■ **Work instructions**:
Rewrite the records below, replacing each occurrence of "pixels" with "px" and keeping everything else the same.

■ **Item position entries**:
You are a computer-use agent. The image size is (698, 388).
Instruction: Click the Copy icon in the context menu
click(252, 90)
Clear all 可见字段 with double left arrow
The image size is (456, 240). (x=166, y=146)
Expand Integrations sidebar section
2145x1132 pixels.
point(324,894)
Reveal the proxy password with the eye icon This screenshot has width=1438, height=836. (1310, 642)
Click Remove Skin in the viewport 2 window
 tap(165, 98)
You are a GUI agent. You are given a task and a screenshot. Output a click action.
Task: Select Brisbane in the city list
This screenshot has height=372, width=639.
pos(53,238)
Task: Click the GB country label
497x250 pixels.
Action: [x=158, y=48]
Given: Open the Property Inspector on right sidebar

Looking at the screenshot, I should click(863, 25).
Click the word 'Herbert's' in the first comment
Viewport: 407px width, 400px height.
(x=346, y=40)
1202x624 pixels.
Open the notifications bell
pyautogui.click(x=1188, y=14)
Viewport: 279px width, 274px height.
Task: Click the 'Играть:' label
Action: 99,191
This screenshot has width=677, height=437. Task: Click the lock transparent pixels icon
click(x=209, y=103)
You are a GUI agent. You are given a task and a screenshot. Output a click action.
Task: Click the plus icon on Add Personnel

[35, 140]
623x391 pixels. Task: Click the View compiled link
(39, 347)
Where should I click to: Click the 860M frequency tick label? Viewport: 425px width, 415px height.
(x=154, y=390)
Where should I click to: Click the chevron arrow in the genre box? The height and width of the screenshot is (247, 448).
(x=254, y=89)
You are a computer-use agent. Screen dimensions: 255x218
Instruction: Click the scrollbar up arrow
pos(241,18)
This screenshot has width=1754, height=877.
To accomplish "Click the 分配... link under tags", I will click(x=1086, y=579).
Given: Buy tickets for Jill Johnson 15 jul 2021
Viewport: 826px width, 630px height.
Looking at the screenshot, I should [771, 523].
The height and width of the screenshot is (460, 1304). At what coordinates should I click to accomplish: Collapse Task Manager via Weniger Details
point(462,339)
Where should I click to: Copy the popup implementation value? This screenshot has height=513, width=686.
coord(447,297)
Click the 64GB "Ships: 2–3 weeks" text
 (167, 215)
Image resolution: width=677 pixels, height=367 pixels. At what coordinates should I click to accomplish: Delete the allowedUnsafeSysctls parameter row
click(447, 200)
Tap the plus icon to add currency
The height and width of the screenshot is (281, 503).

■ **Result**:
You are a computer-use agent. The image size is (698, 388).
Instruction: Click the Copy icon in the context menu
click(252, 90)
Clear all 可见字段 with double left arrow
The image size is (456, 240). (x=166, y=146)
Expand Integrations sidebar section
2145x1132 px.
point(324,894)
Reveal the proxy password with the eye icon This screenshot has width=1438, height=836. (1310, 642)
Click Remove Skin in the viewport 2 window
 tap(165, 98)
You are a GUI agent. You are given a task and a screenshot. Output a click action.
Task: Select Brisbane in the city list
This screenshot has height=372, width=639.
pos(53,238)
Task: Click the GB country label
497x250 px.
Action: [x=158, y=48]
Given: Open the Property Inspector on right sidebar

Looking at the screenshot, I should click(863, 25).
Click the word 'Herbert's' in the first comment
Viewport: 407px width, 400px height.
(x=346, y=40)
1202x624 px.
Open the notifications bell
pyautogui.click(x=1188, y=14)
Viewport: 279px width, 274px height.
Task: Click the 'Играть:' label
Action: 99,191
This screenshot has width=677, height=437. Task: Click the lock transparent px icon
click(x=209, y=103)
You are a GUI agent. You are given a task and a screenshot. Output a click action.
Task: Click the plus icon on Add Personnel

[35, 140]
623x391 px. Task: Click the View compiled link
(39, 347)
Where should I click to: Click the 860M frequency tick label? Viewport: 425px width, 415px height.
(x=154, y=390)
Where should I click to: Click the chevron arrow in the genre box? The height and width of the screenshot is (247, 448).
(x=254, y=89)
You are a computer-use agent. Screen dimensions: 255x218
Instruction: Click the scrollbar up arrow
pos(241,18)
This screenshot has width=1754, height=877.
To accomplish "Click the 分配... link under tags", I will click(x=1086, y=579).
Given: Buy tickets for Jill Johnson 15 jul 2021
Viewport: 826px width, 630px height.
Looking at the screenshot, I should [771, 523].
The height and width of the screenshot is (460, 1304). At what coordinates should I click to accomplish: Collapse Task Manager via Weniger Details
point(462,339)
Where should I click to: Copy the popup implementation value? This screenshot has height=513, width=686.
coord(447,297)
Click the 64GB "Ships: 2–3 weeks" text
 (167, 215)
Image resolution: width=677 px, height=367 px. At what coordinates should I click to accomplish: Delete the allowedUnsafeSysctls parameter row
click(447, 200)
Tap the plus icon to add currency
The height and width of the screenshot is (281, 503).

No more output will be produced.